# FGSM Topology Analysis

**Goal:** Compute persistent homology for FGSM adversarial features and compare with clean topology

### Overview
In this notebook, we will:
1. Load FGSM adversarial features (50-dim PCA-reduced)
2. Compute persistence diagrams for H0 and H1
3. Compare clean vs FGSM topological signatures
4. Visualize differences in persistence diagrams and Betti curves
5. Extract and compare topological statistics

---

### Hypothesis
Adversarial perturbations should:
- **Fragment clusters** → More H0 features with higher persistence
- **Destroy loops** → Fewer H1 features with lower persistence
- **Increase topological distance** from clean manifold

### Setup and Imports

In [1]:
import sys
sys.path.append('../')
import numpy as np
import matplotlib.pyplot as plt
import seaborn as sns

from src.models.feature_extractor import FeatureExtractor
from src.tda.persistence import (compute_persistence, save_diagrams, load_diagrams, get_persistence_stats, compute_betti_numbers)
from src.utils.plotting import (plot_persistence_diagram, plot_betti_curve, compare_persistence_diagrams, compare_betti_curves, plot_statistics_comparison)

np.random.seed(111)
print("Successfully imported everything")
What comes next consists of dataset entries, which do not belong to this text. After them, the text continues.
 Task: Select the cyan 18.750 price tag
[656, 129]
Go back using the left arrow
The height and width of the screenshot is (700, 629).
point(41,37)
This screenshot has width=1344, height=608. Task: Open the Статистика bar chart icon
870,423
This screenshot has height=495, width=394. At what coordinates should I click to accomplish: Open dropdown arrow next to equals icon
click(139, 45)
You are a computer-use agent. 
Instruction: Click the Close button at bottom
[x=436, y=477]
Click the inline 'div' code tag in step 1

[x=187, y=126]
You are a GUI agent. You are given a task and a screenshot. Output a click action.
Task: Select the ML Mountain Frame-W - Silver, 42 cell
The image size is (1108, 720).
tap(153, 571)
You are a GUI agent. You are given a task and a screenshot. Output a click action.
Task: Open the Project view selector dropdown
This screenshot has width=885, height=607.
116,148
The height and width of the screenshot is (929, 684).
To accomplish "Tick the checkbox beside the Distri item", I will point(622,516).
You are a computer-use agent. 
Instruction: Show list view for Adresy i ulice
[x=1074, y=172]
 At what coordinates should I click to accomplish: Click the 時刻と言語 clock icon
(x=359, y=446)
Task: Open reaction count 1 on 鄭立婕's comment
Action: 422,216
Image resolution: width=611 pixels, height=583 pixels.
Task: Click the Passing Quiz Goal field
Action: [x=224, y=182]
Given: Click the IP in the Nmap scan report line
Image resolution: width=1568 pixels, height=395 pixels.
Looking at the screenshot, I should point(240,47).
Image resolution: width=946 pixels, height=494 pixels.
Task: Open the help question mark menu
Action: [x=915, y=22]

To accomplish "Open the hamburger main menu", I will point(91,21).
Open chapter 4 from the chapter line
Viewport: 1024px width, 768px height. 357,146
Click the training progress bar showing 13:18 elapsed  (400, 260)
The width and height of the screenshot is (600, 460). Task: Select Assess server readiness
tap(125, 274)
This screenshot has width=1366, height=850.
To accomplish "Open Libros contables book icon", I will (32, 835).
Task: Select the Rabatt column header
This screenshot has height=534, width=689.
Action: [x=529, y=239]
Successfully imported everything


### Load FGSM Adversarial Features

These features were extracted from FGSM adversarial examples (ε=0.03) in `03_adversarial_attacks.ipynb`

In [2]:
data_fgsm = np.load('../results/features/fgsm_features_reduced.npz')       # FGSM features
fgsm_features = data_fgsm['features']
fgsm_labels = data_fgsm['labels']
epsilon = data_fgsm['epsilon']

print(f"FGSM features shape: {fgsm_features.shape}")
print(f"Feature range: [{fgsm_features.min():.4f}, {fgsm_features.max():.4f}]")
print(f"Attack epsilon: {epsilon}")

data_clean = np.load('../results/features/clean_features_reduced.npz')     # clean features for comparison
clean_features = data_clean['features']
clean_labels = data_clean['labels']

print(f"\nClean features shape: {clean_features.shape}")

FGSM features shape: (45000, 50)
Feature range: [-2.4430, 1.6134]
Attack epsilon: 0.03

Clean features shape: (45000, 50)


### Subsample for TDA

Let's use the same 10,000 samples as in the clean analysis for fair comparison:

In [3]:
n_samples = 10000
indices = np.random.choice(len(fgsm_features), n_samples, replace=False)
fgsm_features_subset = fgsm_features[indices]
fgsm_labels_subset = fgsm_labels[indices]

print(f"Using {n_samples} samples for TDA")
print(f"FGSM subset shape: {fgsm_features_subset.shape}")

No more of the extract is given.